EXERCISE OBJECTIVE: Copy the entries from the line with "How do I perform: Click" through the end of the entries, changing "downloads" to "uploads" and keeping everything else the same. Leave the pictures out.

INPUT ROWS:
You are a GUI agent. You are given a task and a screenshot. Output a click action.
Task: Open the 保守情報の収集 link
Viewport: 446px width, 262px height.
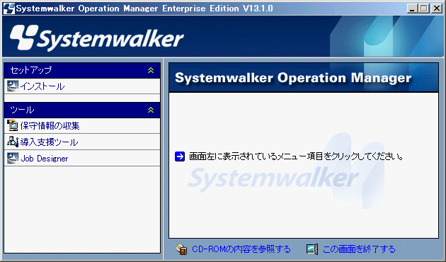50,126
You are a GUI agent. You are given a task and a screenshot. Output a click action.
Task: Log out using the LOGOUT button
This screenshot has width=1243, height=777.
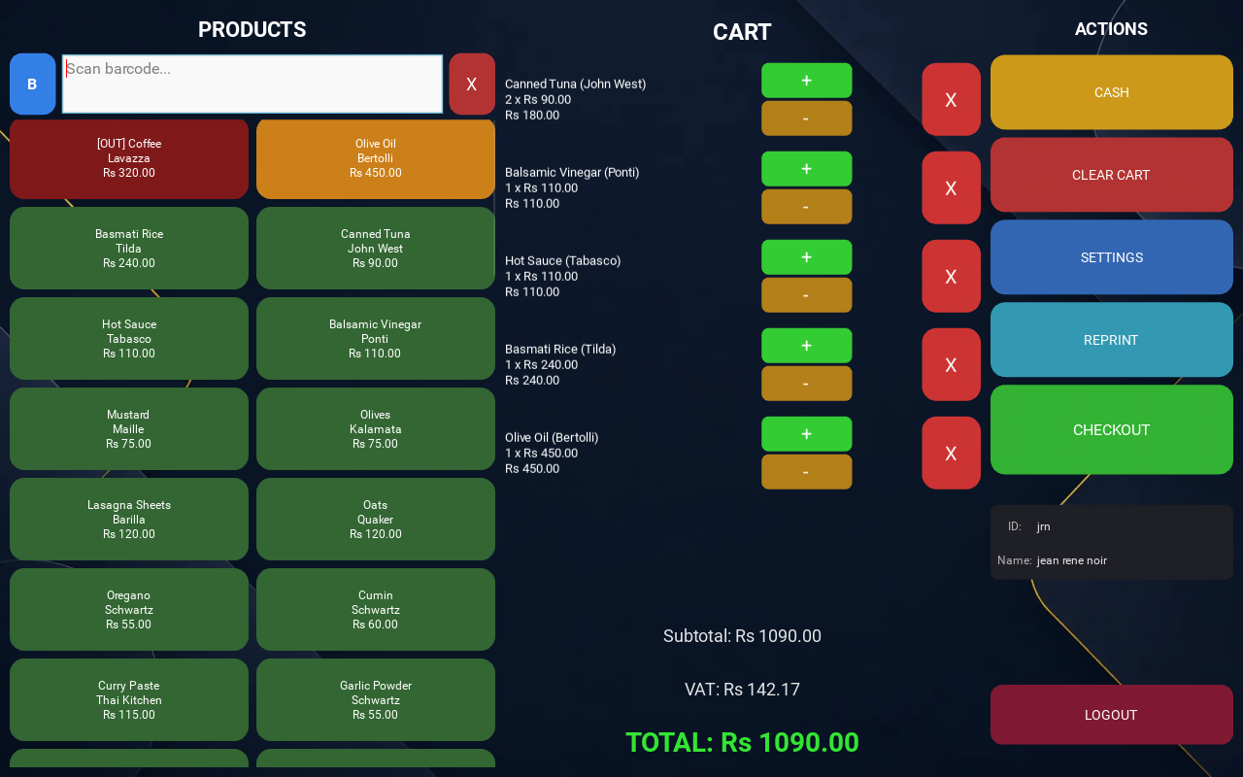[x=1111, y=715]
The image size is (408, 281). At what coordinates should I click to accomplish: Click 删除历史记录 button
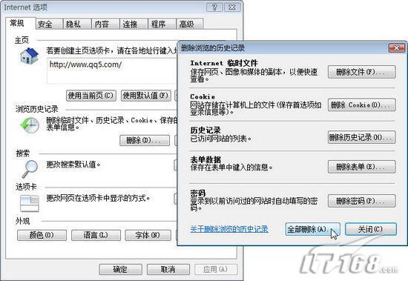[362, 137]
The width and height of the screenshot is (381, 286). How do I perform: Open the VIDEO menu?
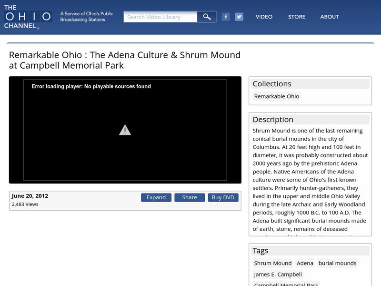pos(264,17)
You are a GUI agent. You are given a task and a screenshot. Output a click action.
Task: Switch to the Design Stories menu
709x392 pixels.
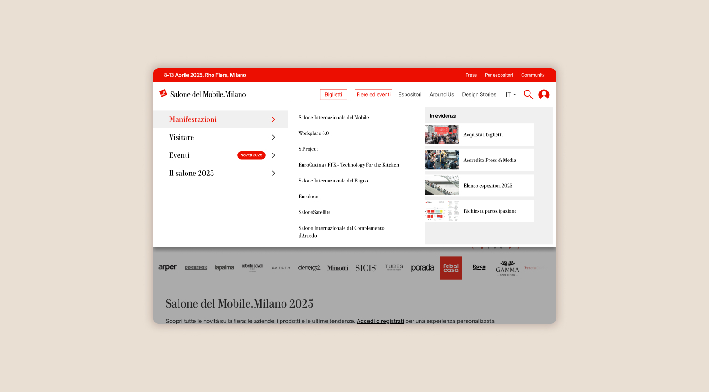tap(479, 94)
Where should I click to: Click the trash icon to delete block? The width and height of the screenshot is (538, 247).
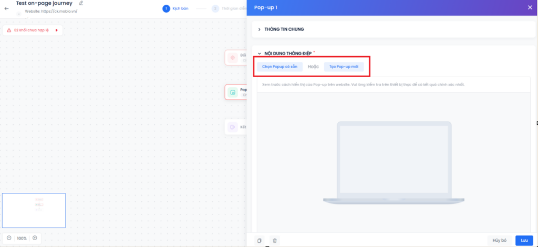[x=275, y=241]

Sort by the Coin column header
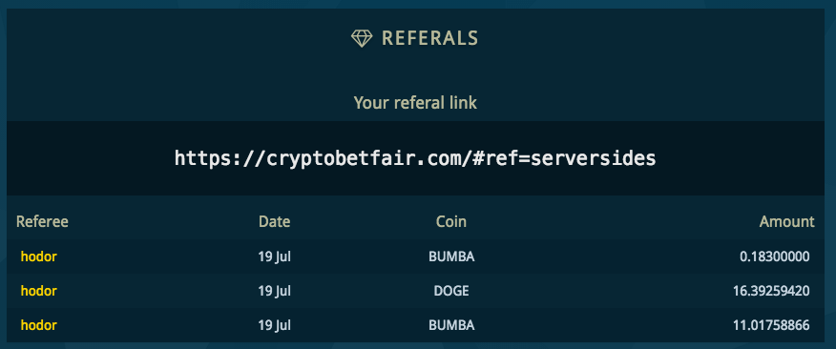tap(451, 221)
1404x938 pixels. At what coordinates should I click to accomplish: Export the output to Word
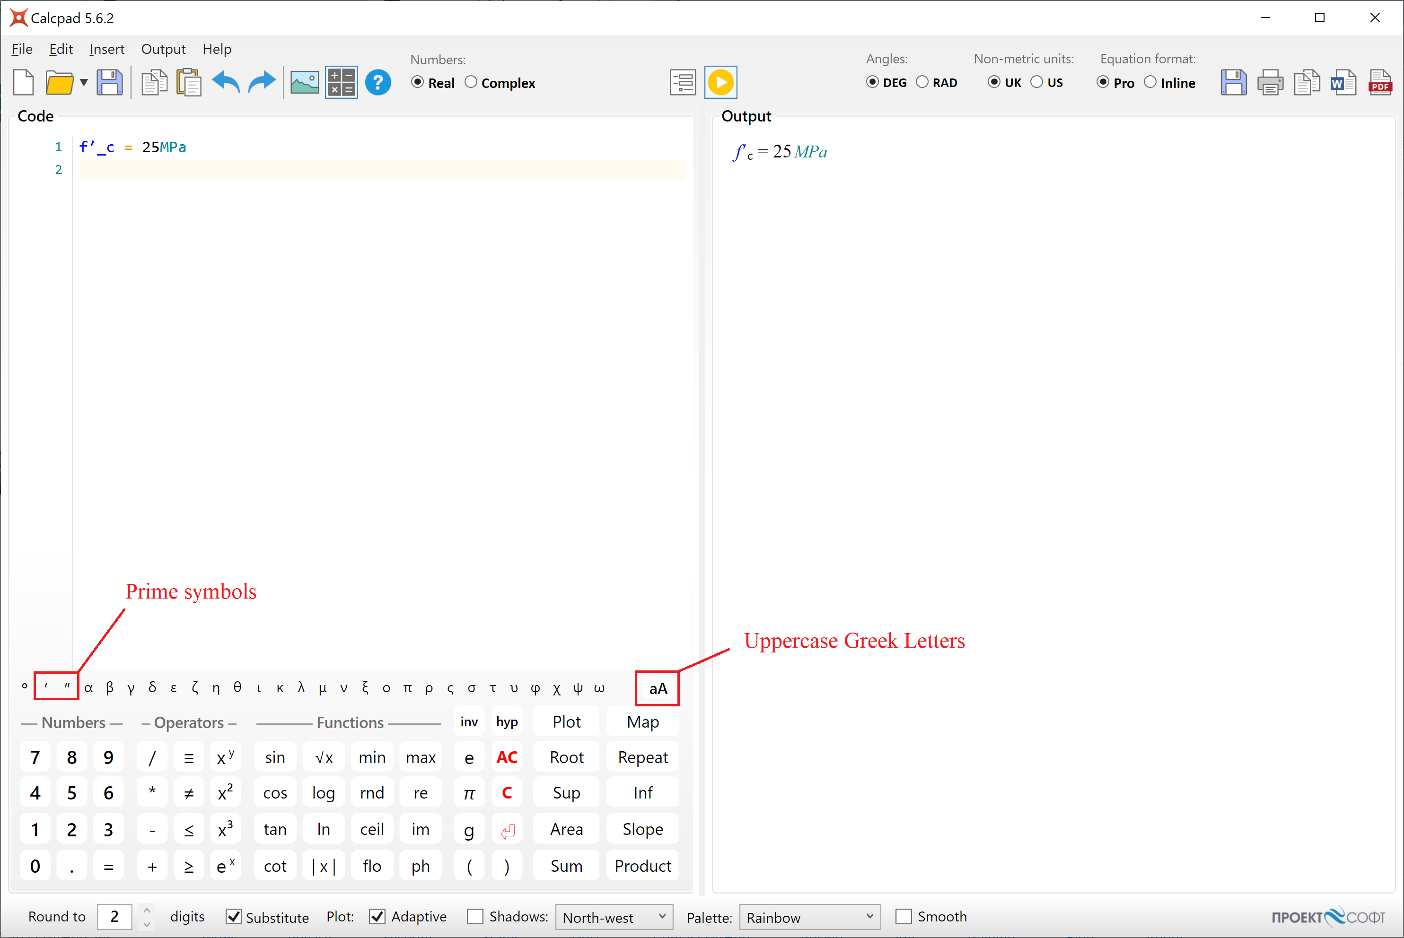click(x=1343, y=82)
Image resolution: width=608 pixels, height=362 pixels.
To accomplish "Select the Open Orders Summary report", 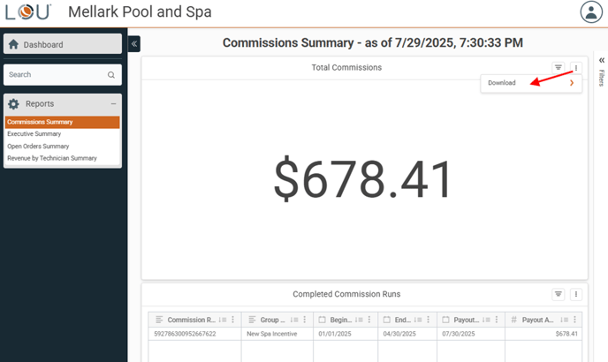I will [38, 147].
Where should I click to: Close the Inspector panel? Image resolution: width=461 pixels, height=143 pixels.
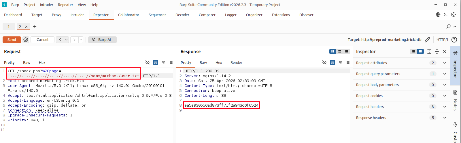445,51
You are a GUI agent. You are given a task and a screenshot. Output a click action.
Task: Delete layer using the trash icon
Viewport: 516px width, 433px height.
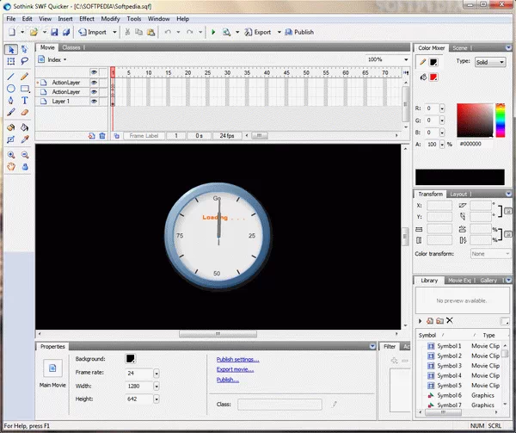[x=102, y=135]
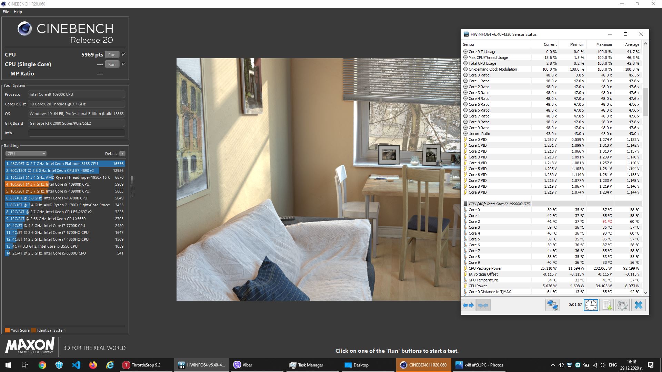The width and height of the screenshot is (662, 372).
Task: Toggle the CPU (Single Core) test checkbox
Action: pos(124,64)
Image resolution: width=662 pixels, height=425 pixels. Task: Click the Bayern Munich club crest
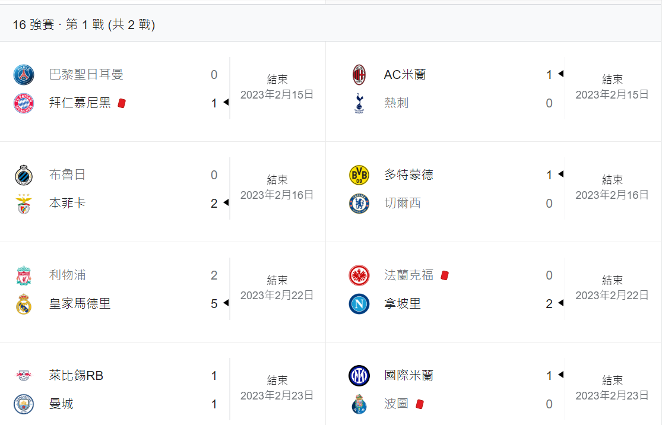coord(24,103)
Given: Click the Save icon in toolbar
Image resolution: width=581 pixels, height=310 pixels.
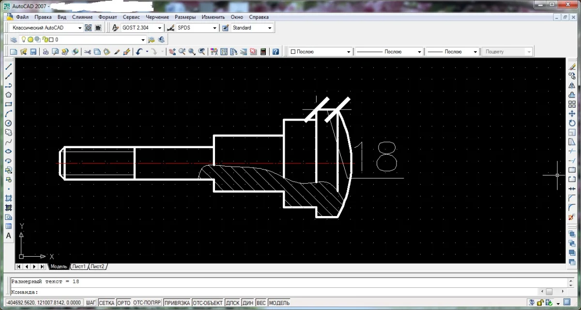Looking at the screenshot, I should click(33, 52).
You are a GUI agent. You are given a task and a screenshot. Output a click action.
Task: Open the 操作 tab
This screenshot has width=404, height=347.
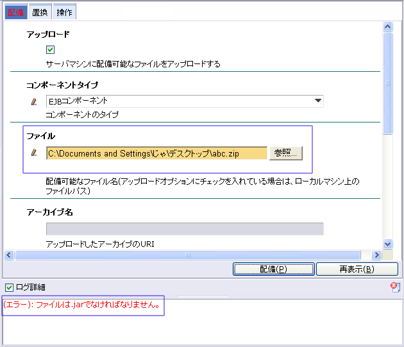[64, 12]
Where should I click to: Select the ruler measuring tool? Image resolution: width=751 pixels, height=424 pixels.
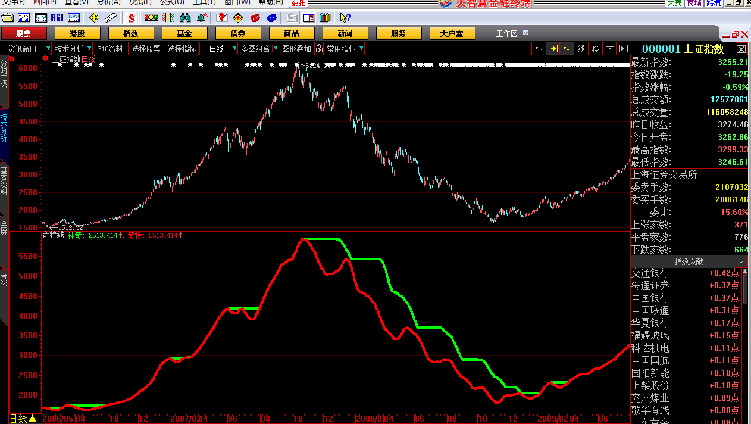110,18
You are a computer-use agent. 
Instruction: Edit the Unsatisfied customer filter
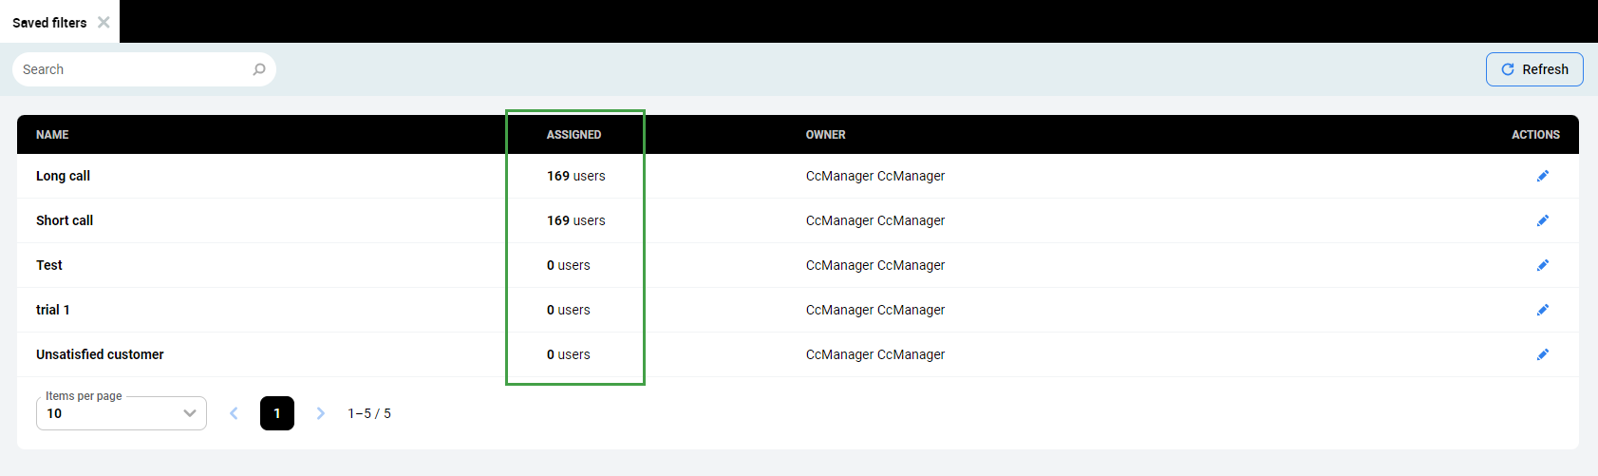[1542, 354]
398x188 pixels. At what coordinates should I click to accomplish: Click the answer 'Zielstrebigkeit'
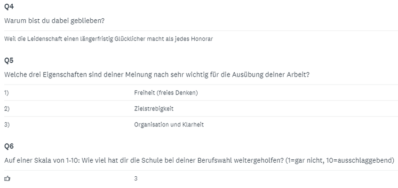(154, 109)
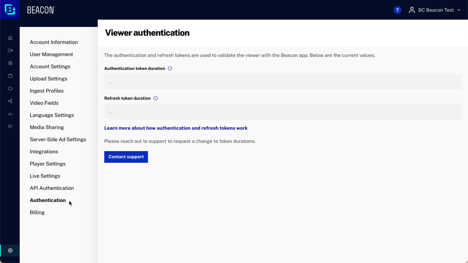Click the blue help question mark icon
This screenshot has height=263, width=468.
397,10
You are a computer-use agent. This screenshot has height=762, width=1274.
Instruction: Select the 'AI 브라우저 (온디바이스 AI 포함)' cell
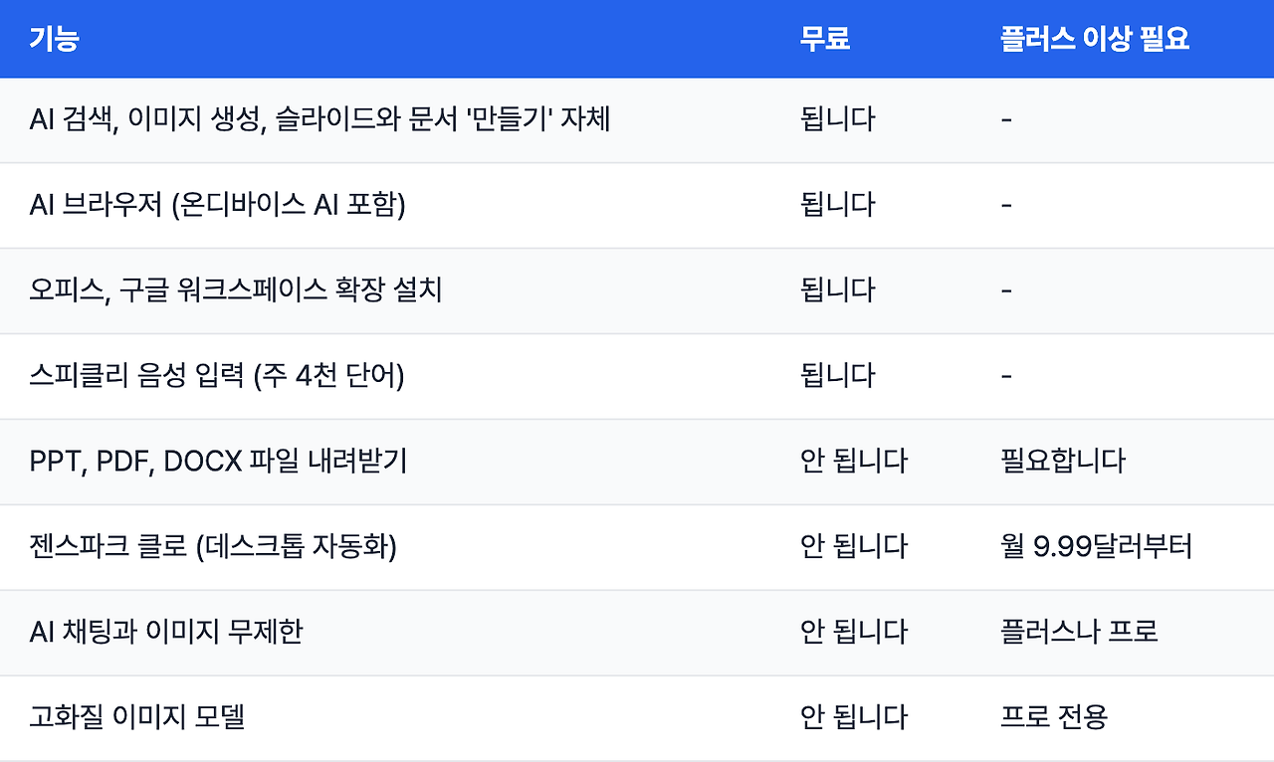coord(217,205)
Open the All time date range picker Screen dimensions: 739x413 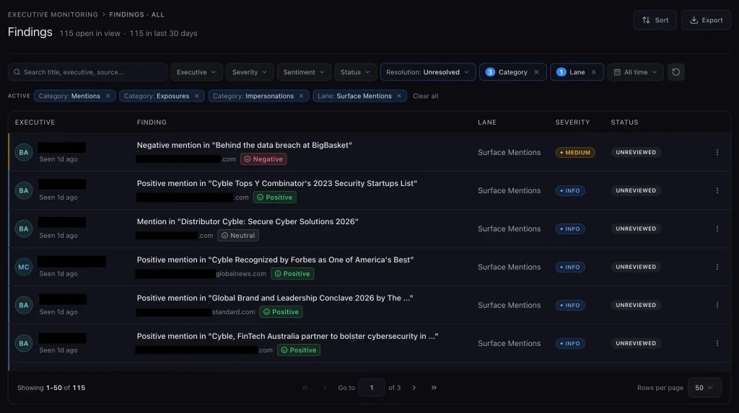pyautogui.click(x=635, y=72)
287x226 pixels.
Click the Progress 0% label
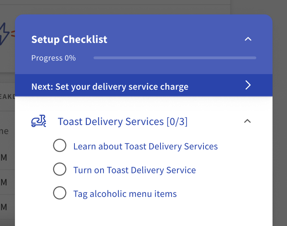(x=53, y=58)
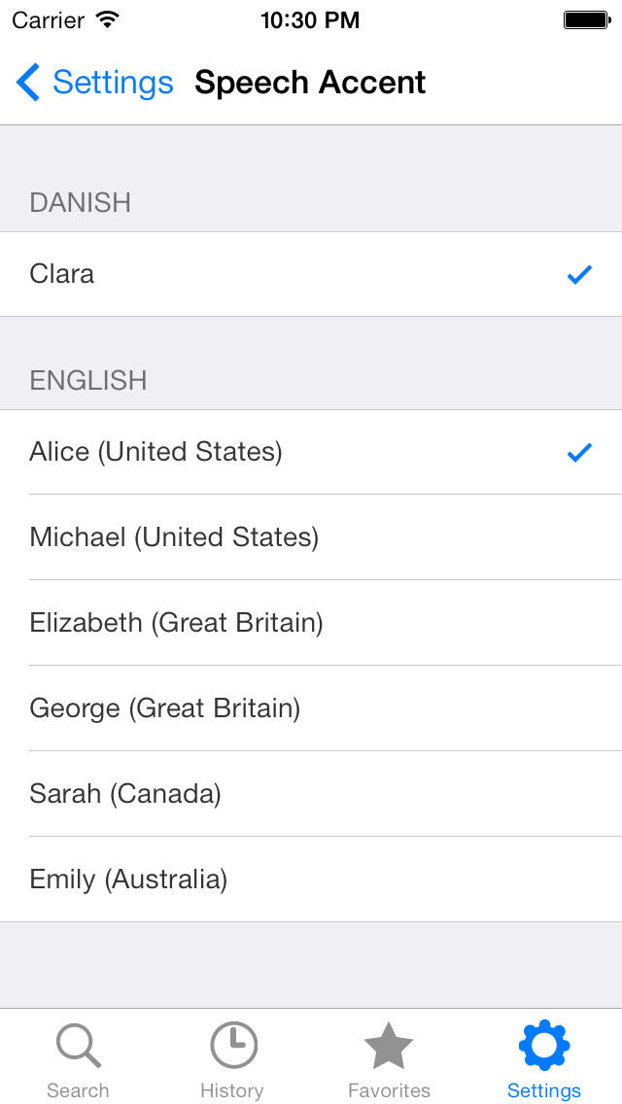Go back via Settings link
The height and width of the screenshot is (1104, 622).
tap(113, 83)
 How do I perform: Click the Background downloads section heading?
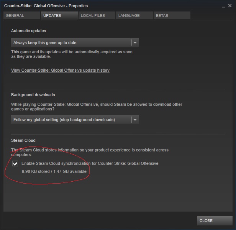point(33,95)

RIGHT ANSWER:
 How do I perform: Click the Background uploads section heading?
point(33,95)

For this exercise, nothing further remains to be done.